** EXERCISE DETAILS **
From the records, return each line that has the word "indicator" in it.

(Extracted data entries)
○ ○ ○ ○
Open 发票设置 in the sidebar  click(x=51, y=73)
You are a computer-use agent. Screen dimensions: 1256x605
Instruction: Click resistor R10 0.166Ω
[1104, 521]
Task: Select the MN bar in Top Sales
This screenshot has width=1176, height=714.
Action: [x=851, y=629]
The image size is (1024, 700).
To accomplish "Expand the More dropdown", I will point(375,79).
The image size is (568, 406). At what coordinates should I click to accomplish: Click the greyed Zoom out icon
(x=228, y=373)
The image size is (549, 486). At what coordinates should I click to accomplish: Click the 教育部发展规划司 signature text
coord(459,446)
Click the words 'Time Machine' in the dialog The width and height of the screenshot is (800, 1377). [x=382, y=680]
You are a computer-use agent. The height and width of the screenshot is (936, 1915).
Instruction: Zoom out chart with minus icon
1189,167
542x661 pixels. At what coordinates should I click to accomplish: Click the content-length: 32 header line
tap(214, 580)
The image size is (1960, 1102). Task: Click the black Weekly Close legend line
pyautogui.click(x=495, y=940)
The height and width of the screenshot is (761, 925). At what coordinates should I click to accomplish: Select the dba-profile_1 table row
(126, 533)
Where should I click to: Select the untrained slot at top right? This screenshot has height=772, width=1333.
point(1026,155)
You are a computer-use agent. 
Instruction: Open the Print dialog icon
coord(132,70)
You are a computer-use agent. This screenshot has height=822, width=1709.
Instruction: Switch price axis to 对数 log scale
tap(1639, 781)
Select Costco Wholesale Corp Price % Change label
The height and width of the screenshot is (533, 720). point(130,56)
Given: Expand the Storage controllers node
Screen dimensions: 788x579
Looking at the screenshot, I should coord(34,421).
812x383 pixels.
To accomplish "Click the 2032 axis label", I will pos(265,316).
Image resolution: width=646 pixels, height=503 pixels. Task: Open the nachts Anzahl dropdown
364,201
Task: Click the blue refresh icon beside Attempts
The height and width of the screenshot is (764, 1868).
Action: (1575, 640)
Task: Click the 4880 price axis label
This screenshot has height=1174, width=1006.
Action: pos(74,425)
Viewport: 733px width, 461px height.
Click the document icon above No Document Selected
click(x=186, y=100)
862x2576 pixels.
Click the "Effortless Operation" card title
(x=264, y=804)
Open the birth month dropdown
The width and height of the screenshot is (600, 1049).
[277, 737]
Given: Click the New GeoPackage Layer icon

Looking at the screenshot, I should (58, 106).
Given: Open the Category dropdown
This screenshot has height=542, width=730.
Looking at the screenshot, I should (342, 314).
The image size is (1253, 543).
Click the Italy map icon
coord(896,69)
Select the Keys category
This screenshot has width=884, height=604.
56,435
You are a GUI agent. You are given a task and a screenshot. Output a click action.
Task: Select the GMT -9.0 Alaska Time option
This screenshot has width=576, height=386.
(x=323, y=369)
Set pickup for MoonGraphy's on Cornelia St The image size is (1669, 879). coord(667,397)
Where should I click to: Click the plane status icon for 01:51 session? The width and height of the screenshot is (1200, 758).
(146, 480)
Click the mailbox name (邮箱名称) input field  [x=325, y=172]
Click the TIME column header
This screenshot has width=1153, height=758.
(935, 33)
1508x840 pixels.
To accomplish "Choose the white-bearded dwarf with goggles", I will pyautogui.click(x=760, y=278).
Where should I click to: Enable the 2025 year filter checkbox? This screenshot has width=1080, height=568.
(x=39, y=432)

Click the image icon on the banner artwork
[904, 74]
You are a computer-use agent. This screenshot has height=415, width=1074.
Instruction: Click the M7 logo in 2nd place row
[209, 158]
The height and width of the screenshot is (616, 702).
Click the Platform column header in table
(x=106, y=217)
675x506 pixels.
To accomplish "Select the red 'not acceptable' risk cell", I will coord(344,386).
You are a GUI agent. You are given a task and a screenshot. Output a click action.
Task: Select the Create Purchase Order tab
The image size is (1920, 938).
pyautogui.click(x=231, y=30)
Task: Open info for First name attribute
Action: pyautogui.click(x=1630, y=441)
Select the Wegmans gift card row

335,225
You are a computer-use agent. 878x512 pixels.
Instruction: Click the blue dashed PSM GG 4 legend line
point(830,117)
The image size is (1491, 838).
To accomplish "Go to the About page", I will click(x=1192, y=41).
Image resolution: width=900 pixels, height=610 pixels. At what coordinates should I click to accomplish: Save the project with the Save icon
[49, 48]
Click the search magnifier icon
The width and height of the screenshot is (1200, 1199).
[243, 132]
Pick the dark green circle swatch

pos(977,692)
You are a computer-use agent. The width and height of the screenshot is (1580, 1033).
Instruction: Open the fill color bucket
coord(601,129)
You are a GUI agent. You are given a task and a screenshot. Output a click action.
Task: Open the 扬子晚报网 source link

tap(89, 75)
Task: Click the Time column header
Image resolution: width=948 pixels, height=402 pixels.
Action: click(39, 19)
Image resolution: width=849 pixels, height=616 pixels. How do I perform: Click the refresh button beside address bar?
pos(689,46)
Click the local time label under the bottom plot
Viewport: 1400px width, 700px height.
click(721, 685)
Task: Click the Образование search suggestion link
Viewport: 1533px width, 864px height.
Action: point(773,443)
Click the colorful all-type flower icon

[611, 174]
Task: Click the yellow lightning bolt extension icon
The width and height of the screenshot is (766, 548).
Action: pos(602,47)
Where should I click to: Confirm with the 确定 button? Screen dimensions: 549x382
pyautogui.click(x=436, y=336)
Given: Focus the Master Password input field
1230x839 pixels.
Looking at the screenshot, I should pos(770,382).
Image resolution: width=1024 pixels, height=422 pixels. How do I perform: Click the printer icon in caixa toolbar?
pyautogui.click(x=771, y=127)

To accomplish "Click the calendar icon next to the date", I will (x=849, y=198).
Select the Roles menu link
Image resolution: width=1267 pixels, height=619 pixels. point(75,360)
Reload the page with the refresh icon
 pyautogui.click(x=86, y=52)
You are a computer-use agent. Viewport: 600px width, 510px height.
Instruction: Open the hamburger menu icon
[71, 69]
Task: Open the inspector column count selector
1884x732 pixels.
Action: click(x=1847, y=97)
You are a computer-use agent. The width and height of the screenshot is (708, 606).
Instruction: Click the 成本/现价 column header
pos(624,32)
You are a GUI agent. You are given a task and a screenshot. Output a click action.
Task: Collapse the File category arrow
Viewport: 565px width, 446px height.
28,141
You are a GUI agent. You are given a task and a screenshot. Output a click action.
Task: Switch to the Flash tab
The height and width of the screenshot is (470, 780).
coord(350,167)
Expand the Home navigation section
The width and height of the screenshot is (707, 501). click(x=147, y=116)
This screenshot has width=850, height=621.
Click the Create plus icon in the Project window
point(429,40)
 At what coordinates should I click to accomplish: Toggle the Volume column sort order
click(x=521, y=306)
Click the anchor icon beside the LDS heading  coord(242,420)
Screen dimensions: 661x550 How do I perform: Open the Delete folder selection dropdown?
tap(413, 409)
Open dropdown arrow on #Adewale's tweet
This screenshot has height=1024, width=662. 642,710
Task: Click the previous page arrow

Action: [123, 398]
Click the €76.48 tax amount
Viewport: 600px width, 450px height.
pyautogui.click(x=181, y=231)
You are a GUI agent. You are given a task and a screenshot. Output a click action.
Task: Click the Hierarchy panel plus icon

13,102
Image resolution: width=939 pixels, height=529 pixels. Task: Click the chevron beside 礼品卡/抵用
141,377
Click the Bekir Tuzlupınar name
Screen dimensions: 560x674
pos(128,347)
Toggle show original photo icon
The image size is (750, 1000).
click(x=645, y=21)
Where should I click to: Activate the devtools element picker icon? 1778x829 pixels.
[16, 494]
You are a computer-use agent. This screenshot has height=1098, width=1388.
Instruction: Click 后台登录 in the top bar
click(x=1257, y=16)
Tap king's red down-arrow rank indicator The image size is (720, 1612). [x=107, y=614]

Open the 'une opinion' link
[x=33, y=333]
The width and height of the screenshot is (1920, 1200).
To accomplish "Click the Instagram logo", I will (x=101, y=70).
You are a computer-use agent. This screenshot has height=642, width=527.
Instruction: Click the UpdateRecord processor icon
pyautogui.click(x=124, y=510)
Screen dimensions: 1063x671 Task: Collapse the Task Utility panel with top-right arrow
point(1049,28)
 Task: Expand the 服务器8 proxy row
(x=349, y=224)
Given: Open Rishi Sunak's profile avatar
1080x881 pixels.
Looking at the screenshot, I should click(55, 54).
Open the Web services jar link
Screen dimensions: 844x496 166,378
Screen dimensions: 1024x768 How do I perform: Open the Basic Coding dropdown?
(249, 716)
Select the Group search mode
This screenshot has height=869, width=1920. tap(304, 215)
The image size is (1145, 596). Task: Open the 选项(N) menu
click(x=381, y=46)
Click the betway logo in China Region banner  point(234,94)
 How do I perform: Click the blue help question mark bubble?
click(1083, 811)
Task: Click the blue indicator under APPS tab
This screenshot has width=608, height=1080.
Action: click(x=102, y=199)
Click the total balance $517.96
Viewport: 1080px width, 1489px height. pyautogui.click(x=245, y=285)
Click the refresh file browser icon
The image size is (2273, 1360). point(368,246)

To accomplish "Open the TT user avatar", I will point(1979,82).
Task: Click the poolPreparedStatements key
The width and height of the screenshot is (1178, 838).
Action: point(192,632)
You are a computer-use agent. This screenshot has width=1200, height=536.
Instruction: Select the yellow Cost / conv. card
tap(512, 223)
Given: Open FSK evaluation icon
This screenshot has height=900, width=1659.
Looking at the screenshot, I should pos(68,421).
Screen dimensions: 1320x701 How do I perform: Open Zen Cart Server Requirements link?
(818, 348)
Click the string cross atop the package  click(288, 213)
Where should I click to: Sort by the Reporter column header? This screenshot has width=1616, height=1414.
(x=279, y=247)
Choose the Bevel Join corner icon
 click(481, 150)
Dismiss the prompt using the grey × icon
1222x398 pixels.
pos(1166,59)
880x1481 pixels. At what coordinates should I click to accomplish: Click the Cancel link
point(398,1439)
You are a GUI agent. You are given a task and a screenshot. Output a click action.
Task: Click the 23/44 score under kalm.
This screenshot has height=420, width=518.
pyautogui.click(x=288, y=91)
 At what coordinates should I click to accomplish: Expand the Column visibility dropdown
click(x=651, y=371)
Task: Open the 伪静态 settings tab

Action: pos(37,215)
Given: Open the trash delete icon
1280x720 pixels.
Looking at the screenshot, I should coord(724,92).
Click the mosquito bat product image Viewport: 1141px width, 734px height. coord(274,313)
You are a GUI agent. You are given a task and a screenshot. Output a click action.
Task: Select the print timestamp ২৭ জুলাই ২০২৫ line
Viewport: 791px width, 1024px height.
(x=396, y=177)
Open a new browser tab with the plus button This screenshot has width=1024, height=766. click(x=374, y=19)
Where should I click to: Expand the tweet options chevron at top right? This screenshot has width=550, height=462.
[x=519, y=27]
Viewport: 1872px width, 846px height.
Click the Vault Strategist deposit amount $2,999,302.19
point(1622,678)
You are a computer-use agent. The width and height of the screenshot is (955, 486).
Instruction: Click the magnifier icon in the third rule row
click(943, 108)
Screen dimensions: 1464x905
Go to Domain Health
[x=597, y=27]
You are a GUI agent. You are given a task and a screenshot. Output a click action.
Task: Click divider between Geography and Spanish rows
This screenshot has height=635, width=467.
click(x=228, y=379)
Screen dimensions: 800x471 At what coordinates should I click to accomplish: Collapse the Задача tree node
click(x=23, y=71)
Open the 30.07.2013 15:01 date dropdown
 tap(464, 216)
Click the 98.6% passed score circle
○ ○ ○ ○
** ANSWER SECTION **
Tap king's red down-arrow rank indicator The image size is (720, 1612). [x=107, y=614]
Task: Click the blue indicator under APPS tab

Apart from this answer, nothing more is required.